● **BRIEF A**
Summarize the Lens Studio education overview in two sentences.
══ SELECTED PASSAGE
Built the learning surface for hundreds of thousands of Lens Studio creators spanning non-coders, expert developers, brand marketers, and Gen Z first-time builders — five personas across four learning preferences and six rungs of the curve, instrumented against publish funnel and first customization.

Lens Studio's creator base spans non-coders to expert developers, brand marketers to 3D designers, and Gen Z creators making their first Lens at age nine. They share one destination — a shipped Lens — but they need radically different doors to get there. Designing for that range without fragmenting into separate sub-products is the central problem of the developer experience. The education program is its answer.


Various teams across Snap build these surfaces together. My contributions sat across all four — I published a number of sample projects, web tutorials, and YouTube video tutorials on Snap's channel, and I added the matrix to the interactive in-tool tutorial. I helped instrument these surfaces against publish rate × quality cohorts so the loop kept closing.


Five personas

Persona is who the creator is. Each shows up with a different starting vocabulary, a different tolerance for friction, and a different reason to quit.

  • Non-coder

    What they need: Drag-and-drop building blocks, no tech terms

    Where they quit: Tutorials that assume they know what a 'prefab' is

  • Expert developer

    What they need: Fast-path that respects existing knowledge

    Where they quit: Tutorials that explain `for` loops to them

  • Technical artist

    What they need: Visual surface leads — code as opt-in, not opt-out

    Where they quit: Complex script examples

  • Brand / Agency

    What they need: Production-ready resources, brand and fast ship

    Where they quit: Anything that feels like a learning detour

  • Gen Z creator

    What they need: Short-form video, fun examples, social validation

    Where they quit: Anything that feels like a school assignment


Two axes — learning preference and learning curve

Persona names who. Two more axes describe how creators learn — and the surfaces have to address both.
════
══ EXERCISE MATERIAL
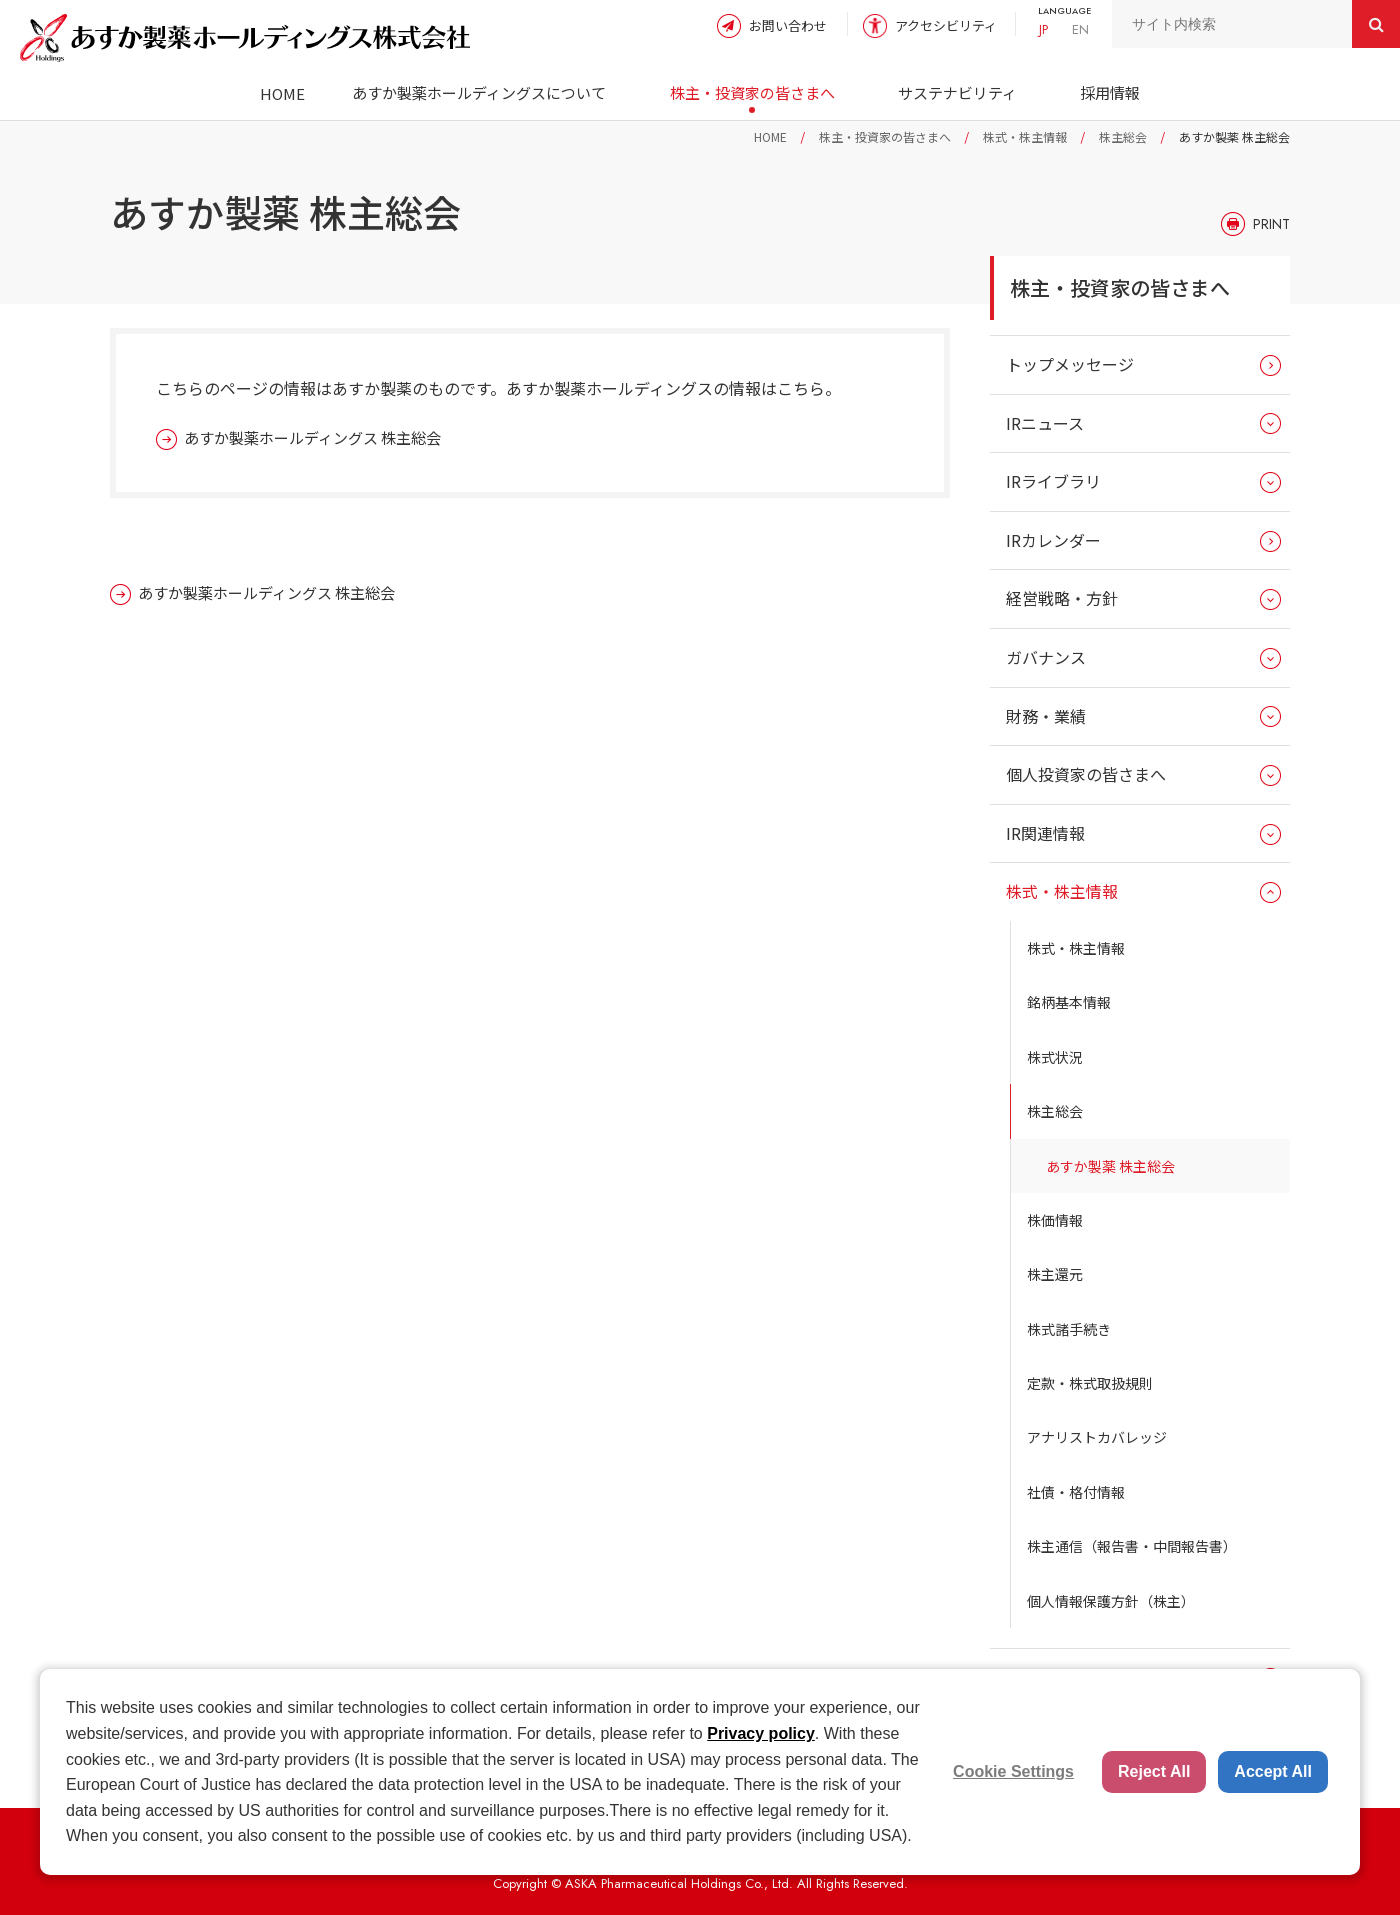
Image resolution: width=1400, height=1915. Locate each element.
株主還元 (1055, 1274)
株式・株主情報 (1025, 136)
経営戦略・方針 (1062, 598)
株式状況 (1055, 1057)
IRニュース (1045, 423)
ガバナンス (1046, 657)
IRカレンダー (1053, 540)
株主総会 (1123, 136)
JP (1043, 29)
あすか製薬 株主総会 (1110, 1166)
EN (1080, 29)
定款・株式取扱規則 (1090, 1383)
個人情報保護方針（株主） (1111, 1601)
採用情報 (1110, 92)
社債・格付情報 (1076, 1492)
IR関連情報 (1045, 833)
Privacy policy (761, 1733)
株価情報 (1055, 1220)
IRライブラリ (1053, 481)
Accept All (1273, 1771)
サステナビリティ (957, 92)
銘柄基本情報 (1069, 1002)
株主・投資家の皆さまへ (752, 92)
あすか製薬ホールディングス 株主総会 (312, 437)
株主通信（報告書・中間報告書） (1132, 1546)
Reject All (1154, 1771)
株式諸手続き (1069, 1329)
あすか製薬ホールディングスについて (479, 92)
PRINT (1271, 224)
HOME (282, 93)
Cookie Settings (1013, 1771)
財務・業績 (1046, 716)
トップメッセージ (1070, 364)
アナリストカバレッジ (1097, 1437)
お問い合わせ (788, 25)
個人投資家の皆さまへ (1086, 774)
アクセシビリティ (946, 25)
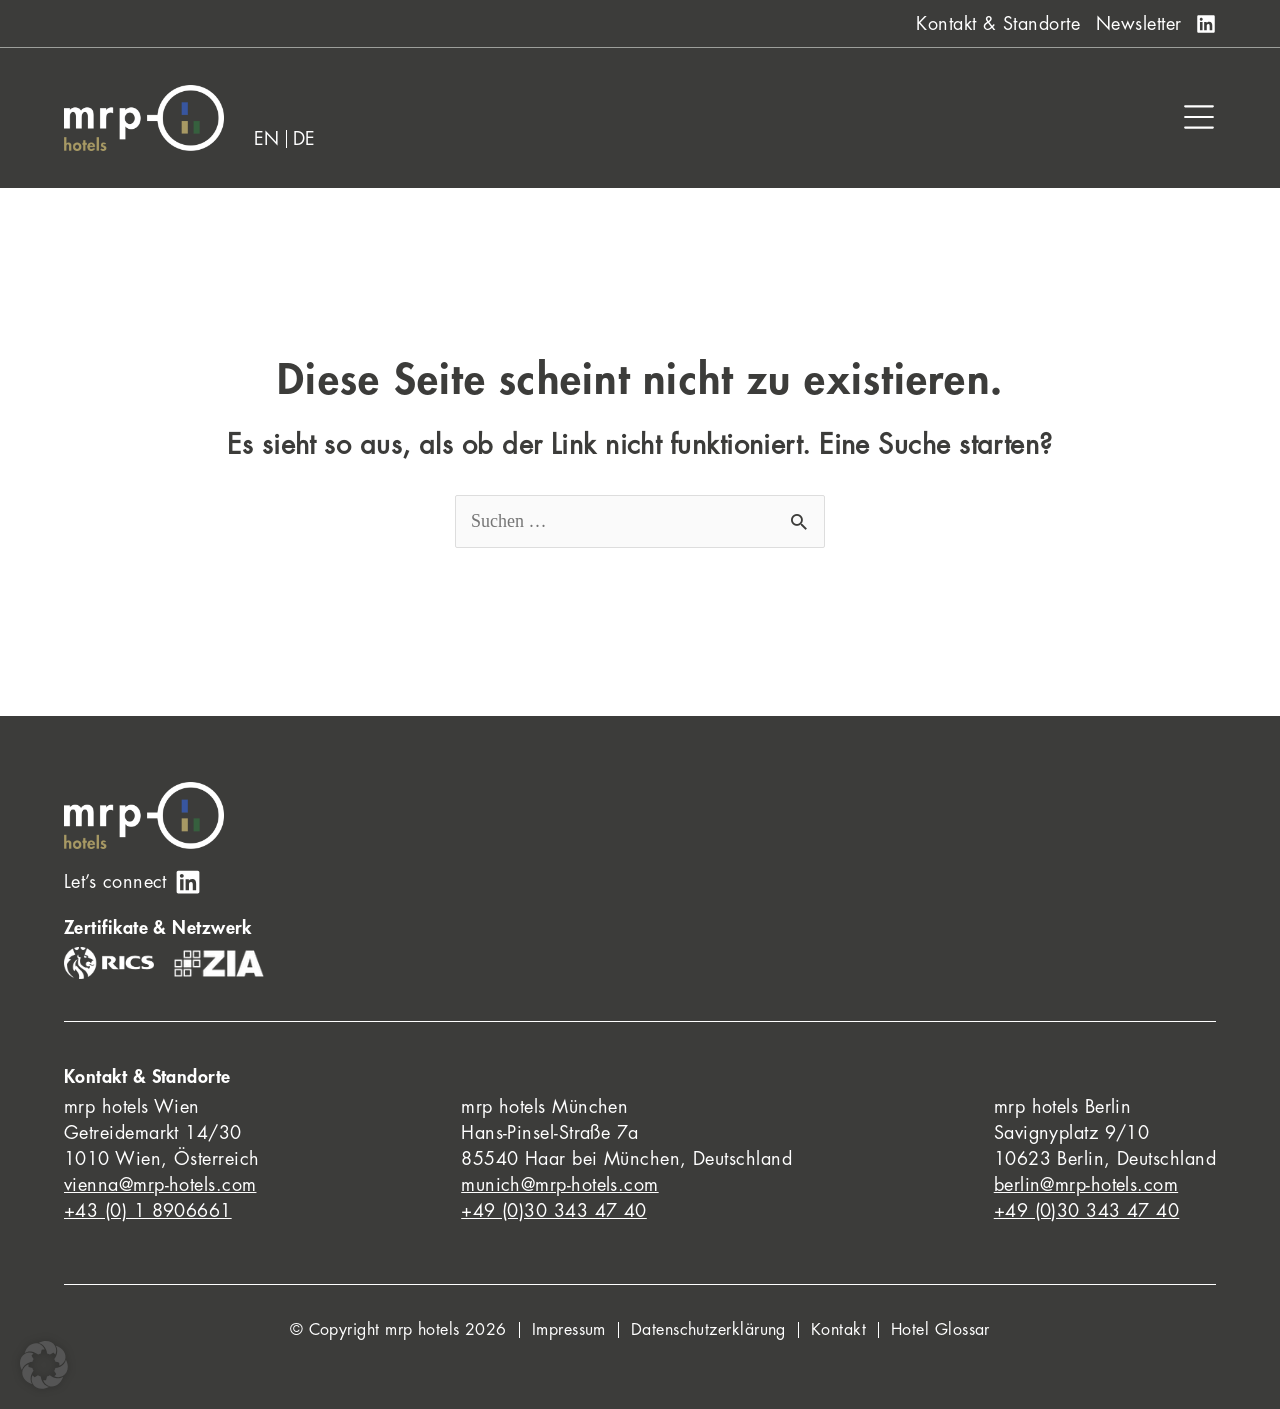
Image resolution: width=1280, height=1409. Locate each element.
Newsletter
════
● **BRIEF B**
In the listing, rewrite the lines from the line with "Image resolution: width=1280, height=1409." up to and including the last line, replacing "Locate" with "Find" and leaving everything else unchanged.

● **ANSWER A**
Lens Studio's education program is meant to serve a creator base that runs from non-coders and expert developers to brand marketers and Gen Z first-time builders, without fragmenting into separate sub-products. It defines five personas, each with its own needs and reasons for quitting, plus two more axes, learning preference and learning curve, that the surfaces have to address.

● **ANSWER B**
Image resolution: width=1280, height=1409. Find each element.
Newsletter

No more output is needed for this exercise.